*** Opening of INPUT DATA ***
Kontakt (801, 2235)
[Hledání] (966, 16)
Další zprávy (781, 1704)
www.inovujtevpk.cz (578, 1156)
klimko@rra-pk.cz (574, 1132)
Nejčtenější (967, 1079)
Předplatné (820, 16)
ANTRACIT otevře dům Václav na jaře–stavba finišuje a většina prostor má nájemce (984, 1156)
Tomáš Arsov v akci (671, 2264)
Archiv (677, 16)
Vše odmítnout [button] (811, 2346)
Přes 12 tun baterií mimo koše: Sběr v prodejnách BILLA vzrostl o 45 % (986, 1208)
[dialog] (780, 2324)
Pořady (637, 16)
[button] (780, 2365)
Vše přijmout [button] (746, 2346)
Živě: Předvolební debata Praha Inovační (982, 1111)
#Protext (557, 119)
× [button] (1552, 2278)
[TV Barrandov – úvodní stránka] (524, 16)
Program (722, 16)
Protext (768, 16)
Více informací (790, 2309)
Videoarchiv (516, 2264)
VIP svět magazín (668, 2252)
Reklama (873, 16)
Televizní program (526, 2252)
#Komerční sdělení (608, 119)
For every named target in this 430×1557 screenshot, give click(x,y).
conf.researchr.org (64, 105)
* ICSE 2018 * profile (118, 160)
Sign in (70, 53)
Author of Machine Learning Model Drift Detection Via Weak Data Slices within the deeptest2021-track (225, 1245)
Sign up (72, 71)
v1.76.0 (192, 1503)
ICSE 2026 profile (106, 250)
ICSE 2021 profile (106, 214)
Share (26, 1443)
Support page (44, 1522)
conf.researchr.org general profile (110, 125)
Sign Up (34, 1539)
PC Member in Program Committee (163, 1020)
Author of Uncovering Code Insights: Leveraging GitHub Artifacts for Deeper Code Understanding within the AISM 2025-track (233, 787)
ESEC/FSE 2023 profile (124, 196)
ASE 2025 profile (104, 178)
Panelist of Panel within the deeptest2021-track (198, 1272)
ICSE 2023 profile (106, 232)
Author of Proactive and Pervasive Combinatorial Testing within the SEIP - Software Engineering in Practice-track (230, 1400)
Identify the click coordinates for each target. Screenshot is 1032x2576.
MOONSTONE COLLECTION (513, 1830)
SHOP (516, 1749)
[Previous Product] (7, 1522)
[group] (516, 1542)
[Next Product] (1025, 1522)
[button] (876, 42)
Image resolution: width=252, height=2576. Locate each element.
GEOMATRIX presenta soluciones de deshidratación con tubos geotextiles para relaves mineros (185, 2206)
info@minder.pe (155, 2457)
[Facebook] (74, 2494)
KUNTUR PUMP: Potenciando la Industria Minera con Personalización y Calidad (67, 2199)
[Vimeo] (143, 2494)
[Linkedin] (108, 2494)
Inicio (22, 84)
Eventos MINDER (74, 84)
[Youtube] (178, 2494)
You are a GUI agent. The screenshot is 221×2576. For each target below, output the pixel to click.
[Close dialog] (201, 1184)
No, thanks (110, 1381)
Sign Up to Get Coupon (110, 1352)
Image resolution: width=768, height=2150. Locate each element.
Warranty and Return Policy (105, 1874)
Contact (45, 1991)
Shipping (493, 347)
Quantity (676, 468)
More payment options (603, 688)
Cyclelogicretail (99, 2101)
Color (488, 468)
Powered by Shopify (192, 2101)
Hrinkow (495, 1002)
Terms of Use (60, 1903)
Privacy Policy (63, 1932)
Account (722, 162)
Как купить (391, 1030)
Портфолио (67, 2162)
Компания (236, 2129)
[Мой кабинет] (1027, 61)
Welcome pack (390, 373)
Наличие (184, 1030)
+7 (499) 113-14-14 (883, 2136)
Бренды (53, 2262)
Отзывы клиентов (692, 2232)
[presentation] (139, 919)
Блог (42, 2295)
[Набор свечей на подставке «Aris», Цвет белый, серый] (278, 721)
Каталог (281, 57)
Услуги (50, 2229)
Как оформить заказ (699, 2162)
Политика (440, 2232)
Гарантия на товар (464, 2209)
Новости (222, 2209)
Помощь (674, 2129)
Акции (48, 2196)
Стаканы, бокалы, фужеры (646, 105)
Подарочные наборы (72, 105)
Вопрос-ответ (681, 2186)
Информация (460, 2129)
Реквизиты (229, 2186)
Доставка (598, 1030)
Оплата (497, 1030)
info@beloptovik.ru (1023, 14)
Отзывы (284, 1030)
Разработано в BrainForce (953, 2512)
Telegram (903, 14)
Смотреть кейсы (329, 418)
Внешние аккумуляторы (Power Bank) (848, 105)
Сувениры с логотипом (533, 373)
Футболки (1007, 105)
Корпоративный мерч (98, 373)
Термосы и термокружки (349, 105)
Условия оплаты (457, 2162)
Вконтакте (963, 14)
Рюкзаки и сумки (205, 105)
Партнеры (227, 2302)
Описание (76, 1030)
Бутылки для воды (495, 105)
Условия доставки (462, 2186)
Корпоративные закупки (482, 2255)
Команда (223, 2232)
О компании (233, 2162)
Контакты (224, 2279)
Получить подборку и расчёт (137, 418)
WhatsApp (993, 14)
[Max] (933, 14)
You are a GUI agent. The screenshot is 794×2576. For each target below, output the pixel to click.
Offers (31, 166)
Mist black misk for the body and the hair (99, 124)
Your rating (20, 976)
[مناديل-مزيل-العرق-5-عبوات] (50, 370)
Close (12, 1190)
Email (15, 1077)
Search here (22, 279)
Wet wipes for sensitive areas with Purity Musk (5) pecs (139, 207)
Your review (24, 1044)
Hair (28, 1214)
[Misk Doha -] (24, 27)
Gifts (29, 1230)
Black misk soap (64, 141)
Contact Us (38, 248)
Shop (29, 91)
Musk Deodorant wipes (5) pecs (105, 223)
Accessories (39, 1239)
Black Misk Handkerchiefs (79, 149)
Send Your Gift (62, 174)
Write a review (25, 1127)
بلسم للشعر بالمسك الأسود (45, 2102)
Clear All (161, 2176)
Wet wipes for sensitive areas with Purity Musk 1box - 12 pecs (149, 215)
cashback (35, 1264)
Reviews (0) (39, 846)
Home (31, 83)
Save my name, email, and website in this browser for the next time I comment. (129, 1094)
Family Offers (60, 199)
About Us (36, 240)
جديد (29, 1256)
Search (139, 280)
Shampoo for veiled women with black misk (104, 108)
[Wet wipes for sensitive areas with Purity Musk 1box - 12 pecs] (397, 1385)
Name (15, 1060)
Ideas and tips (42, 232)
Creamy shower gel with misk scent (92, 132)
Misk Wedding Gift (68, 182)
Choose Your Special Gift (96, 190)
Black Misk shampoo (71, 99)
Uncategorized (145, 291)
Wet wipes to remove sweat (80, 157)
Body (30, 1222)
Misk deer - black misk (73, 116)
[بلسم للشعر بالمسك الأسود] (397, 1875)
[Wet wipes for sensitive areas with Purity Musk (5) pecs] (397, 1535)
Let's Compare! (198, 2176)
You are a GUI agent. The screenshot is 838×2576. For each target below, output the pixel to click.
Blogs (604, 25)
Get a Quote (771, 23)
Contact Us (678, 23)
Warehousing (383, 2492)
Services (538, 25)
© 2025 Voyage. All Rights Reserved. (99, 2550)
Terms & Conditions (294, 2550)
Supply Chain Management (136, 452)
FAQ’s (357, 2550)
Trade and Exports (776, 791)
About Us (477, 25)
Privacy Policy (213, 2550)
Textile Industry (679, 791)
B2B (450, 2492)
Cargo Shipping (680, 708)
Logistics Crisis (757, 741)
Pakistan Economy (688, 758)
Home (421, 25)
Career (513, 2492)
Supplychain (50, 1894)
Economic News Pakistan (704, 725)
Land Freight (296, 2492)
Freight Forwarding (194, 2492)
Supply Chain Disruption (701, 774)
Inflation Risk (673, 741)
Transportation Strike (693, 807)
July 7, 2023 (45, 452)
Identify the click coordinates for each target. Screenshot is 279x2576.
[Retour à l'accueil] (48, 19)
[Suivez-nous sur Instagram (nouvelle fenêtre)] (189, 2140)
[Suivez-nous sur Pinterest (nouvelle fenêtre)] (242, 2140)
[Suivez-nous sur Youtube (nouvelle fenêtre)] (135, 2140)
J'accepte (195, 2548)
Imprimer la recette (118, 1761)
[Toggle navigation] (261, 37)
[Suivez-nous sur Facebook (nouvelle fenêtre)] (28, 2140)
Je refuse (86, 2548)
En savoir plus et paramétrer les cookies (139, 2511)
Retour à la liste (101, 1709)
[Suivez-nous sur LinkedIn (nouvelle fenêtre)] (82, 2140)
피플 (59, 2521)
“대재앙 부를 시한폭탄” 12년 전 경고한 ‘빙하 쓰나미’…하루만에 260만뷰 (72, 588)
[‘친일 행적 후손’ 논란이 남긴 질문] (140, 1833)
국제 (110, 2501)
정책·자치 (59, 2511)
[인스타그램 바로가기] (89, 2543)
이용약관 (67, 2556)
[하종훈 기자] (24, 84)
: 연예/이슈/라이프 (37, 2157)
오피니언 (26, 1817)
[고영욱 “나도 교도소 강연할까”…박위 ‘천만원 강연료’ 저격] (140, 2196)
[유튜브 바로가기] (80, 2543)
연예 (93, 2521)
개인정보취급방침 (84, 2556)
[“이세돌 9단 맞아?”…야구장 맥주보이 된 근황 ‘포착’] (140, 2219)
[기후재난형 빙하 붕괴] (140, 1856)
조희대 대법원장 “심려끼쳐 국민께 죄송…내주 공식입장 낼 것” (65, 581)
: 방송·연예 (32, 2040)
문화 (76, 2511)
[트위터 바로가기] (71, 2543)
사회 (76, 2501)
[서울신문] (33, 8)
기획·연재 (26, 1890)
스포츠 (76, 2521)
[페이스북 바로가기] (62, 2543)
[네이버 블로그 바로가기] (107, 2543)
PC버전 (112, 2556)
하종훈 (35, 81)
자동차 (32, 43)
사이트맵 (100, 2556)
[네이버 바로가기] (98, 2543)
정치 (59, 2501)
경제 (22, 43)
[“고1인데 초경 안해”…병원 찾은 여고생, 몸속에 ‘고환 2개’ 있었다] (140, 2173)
*** Close of INPUT DATA ***
All that is wanted is a faithful reproduction of the line above with "Misk deer - black misk (73, 116)", the line with "July 7, 2023 (45, 452)", and every line in between.

Misk deer - black misk (73, 116)
[بلسم للشعر بالمسك الأسود] (397, 1875)
[Wet wipes for sensitive areas with Purity Musk (5) pecs] (397, 1535)
Let's Compare! (198, 2176)
You are a GUI agent. The screenshot is 838×2576. For each target below, output the pixel to click.
Blogs (604, 25)
Get a Quote (771, 23)
Contact Us (678, 23)
Warehousing (383, 2492)
Services (538, 25)
© 2025 Voyage. All Rights Reserved. (99, 2550)
Terms & Conditions (294, 2550)
Supply Chain Management (136, 452)
FAQ’s (357, 2550)
Trade and Exports (776, 791)
About Us (477, 25)
Privacy Policy (213, 2550)
Textile Industry (679, 791)
B2B (450, 2492)
Cargo Shipping (680, 708)
Logistics Crisis (757, 741)
Pakistan Economy (688, 758)
Home (421, 25)
Career (513, 2492)
Supplychain (50, 1894)
Economic News Pakistan (704, 725)
Land Freight (296, 2492)
Freight Forwarding (194, 2492)
Supply Chain Disruption (701, 774)
Inflation Risk (673, 741)
Transportation Strike (693, 807)
July 7, 2023 (45, 452)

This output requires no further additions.